I think I’m doing better at keeping myself together.
Let me rephrase that. I’m keeping the saddness at bay, but I’m really a mess when it comes to getting organized. Well, I guess there’s always something that has to give. If I mess up our summer playgroup schedule enough, maybe someone else will take over. (Or, everyone will just stop coming because they’re sick of me scheduling trips to museums that aren’t open.)
Since last week’s epiphany I set the goal to start small. I would try to keep the house tidier (as that has a major impact on my moods) and I would try to spend more time doing things I actually enjoyed. I also determined to try to think as positively as I could, but to cut myself more slack as well.
Definitely I have some hormonal things going on. Guy Smiley is three months old; three months is when my hair starts falling out and my skin gets wierd. Three months is when my appetite changes every single day. Naturally I can assume that three months is also when I’m blue.
My sister in law, whose youngest is 13 months, says she’s still “not right” hormonally. I asked, horrified, “does this mean I’m going to be stupid forever?” In my mind I thought, “am I also going to be sad forever?”
I’m not, however, ready to chalk the whole thing up to hormones and wait out the storm.

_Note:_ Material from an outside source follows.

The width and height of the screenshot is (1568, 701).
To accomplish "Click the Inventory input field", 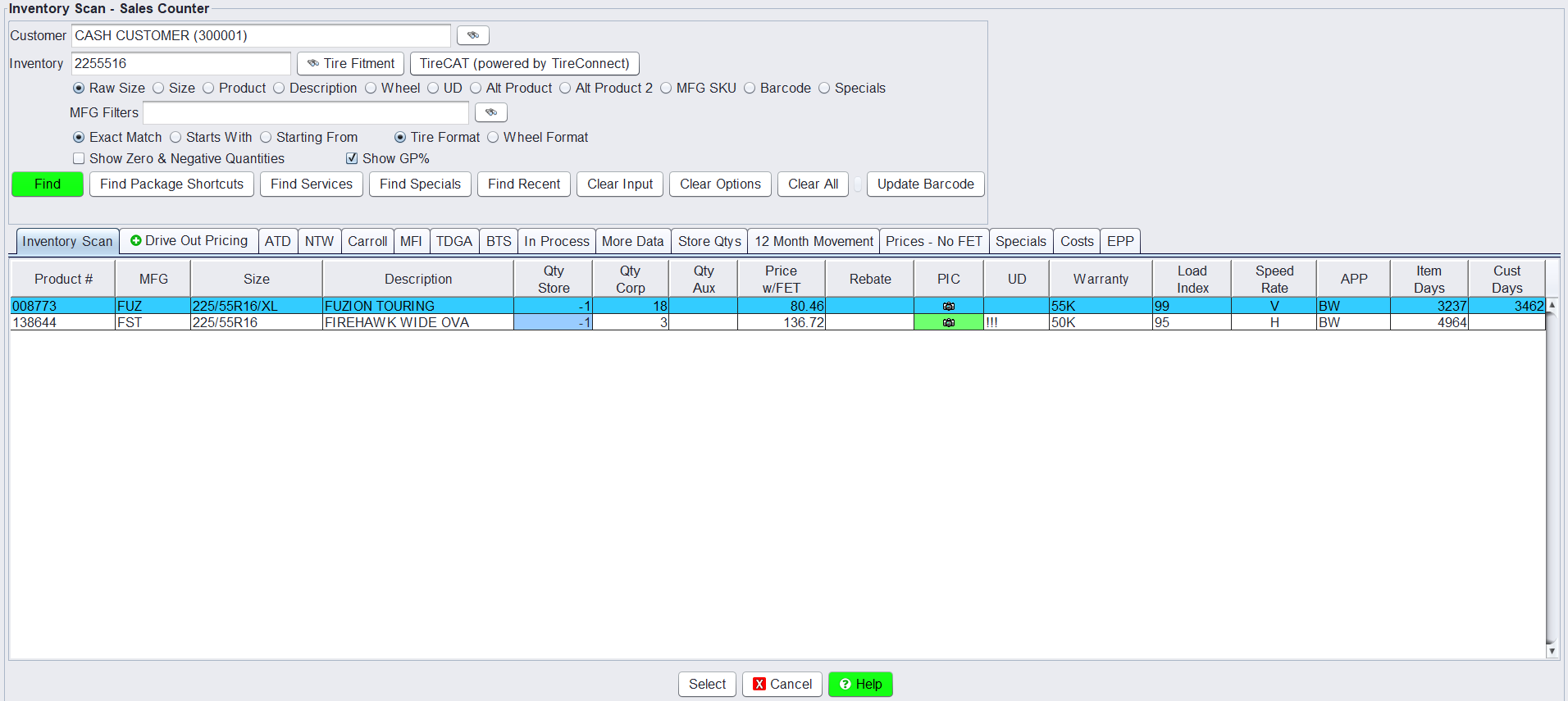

I’ve been thinking about this past year. There was last spring’s disequilibrium, the summer of tears, a weary winter (too many posts to link), and a very eventful spring. It is wholly possible that this is my body’s reaction to all the stress. Understanding all the reasons that I’m not myself is so freeing. It’s nice to know that all of my episodes are not isolated incidents, and that there are reasons behind my irrationality. Just knowing that has helped me feel better.
I’m not all better. But I’m crying less, and I’m less sad. I weathered seeing Little Red ignored all day better than I thought, and even the disappointment of both of my playdates today falling through. My kitchen is mostly clean, and I’m learning how to knit. I still feel like my life is upside down and I wish I could fix things I can’t (like my husband’s lack of job satisfaction), but I’m trying to dwell on happy things and look to the future with optimism, even if it’s just blind hope.